私の初めての北アルプス行は、3月に八方尾根から唐松岳を目指す 、夏山の経験もないことを思えば実 に無謀なものでした。しかし、リーダー、サブリーダーはこの山域にも 経験が深く、他の二人・I とKともある程度の実績がありましたので全くの初心者は私ひとり、しかし快くパーティの一員に加えて貰えました。1959年のことで、たしか初めて八方尾根にゴンドラが敷設され、リーダーはお陰で取り付きがずいぶん楽になったと言っていました。雪に埋まった八方池で不帰ノ険を眺め、左手には鹿島槍の双耳峰や五竜岳の御菱を仰ぎ、重荷にあえぎながらも次第に高度を上げて行きます。主稜線に出る手前に大きな岩が立ちはだかり、リーダーが鹿島側に回り込むようにステップを刻んで、トラバースルートを作りました。最後は大きな雪庇が張り出していて、今度はサブリーダーがピッケルでそれに穴を空けて、やっと主稜線に出ました。とっくに日が暮れた19時20分、穴から顔を出した途端に月光を浴びて神々しく輝いている剣、立山の姿と正面から向かい合いました。この光景は、40年経った今も忘れることが出来ません。

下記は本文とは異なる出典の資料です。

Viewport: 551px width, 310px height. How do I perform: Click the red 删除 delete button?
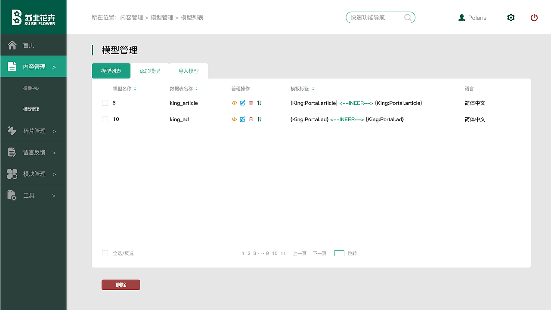[121, 284]
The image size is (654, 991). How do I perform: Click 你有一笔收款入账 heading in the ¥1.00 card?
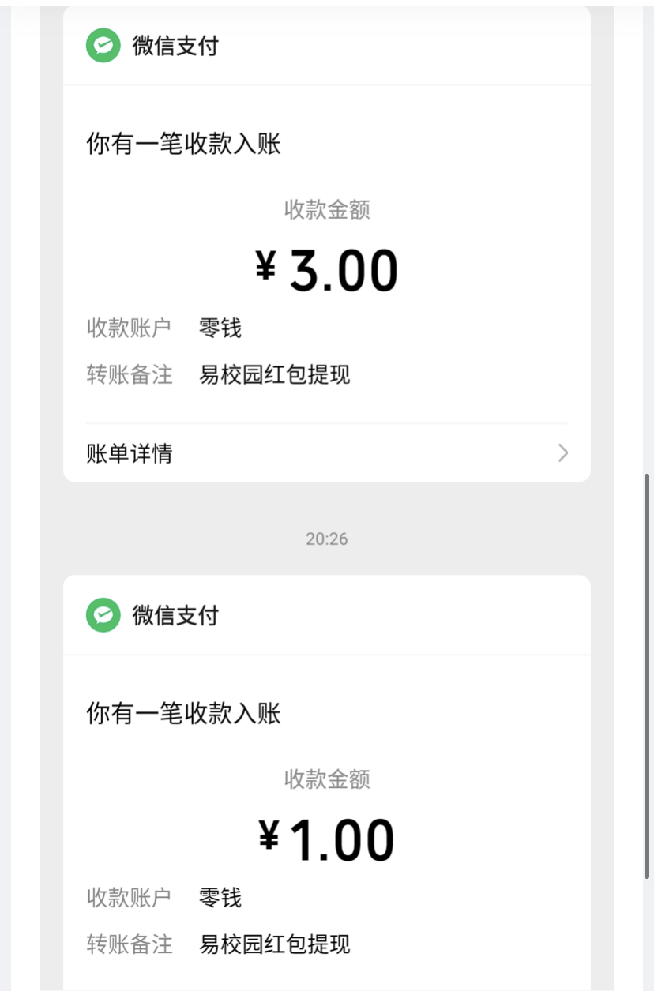point(183,714)
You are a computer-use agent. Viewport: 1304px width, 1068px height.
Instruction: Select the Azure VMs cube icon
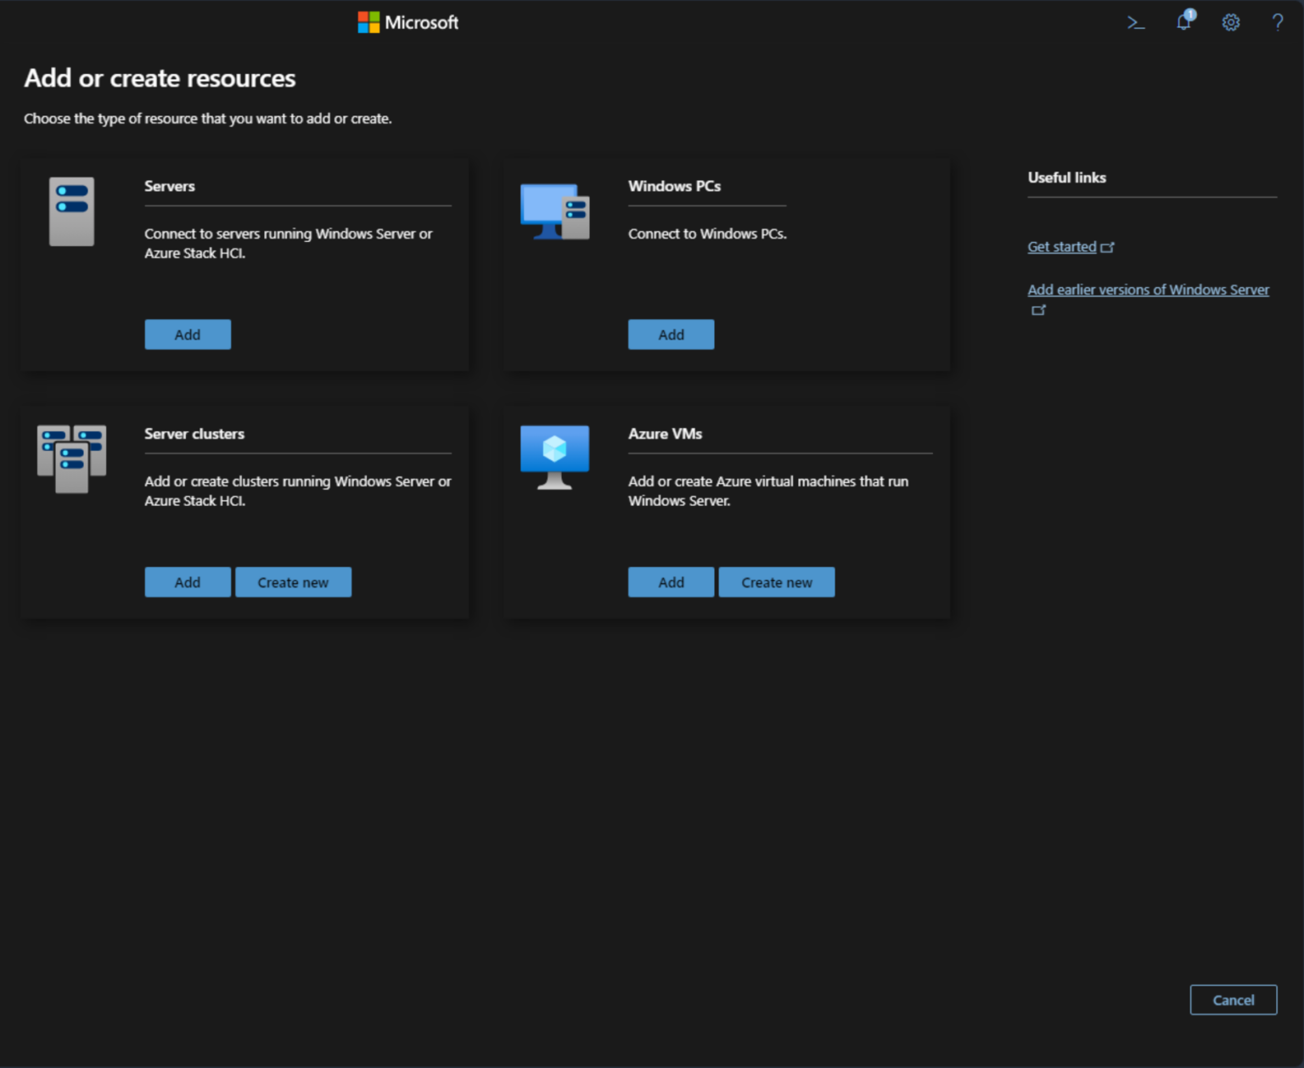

さて、この時期に夜、剣岳が見えるのは天候悪化の兆しだそうですが、案の定、翌日は朝から猛烈な風雪が半ば雪に埋まった小屋を襲いました。さらに次の日、風雪が弱まった隙に山頂を目指しますが、夏なら10分位のピークにもたどり着けず、おまけに下りでは小屋の位置まで失いそうになり、また停滞です。午後になり、やっと小康状態になったので急いで下山開始。しかし、尾根が少し広くなる頃から、またもの凄い風雪です。ザイルに繋がれた前の人の背中は見えても、その前の人は隠れる位の密度の雪で、登りであれほど頻繁に立ててきた竹竿の赤旗も見失うようになりました。風が強いときは、雪面に打ち込んで身体を託すピッケルが撓うようです。山中が吼えているような轟音に包まれて、大声を上げてもお互いの声がよく聞き取れません。気温も下がり、雪面はアイスバーン状態になっています。大きなケルン状の岩があり、そこで小休止。お互いに顔を見ると睫毛も眉毛も凍り付き、ヤッケの口元にはツララがブラ下がって、それは面白い顔です。そのときは、まだ顔を見合わせて笑いあ う余裕がありました。それから何分歩いたでしょうか、リーダーが「あれっ!さっきのトコ(所)や」と言い、立ち止まりました。私には何のことか分からなかったのですが、なんとせっかく苦労して歩いて来たのに、元のあの特徴ある大岩に戻っていたのです。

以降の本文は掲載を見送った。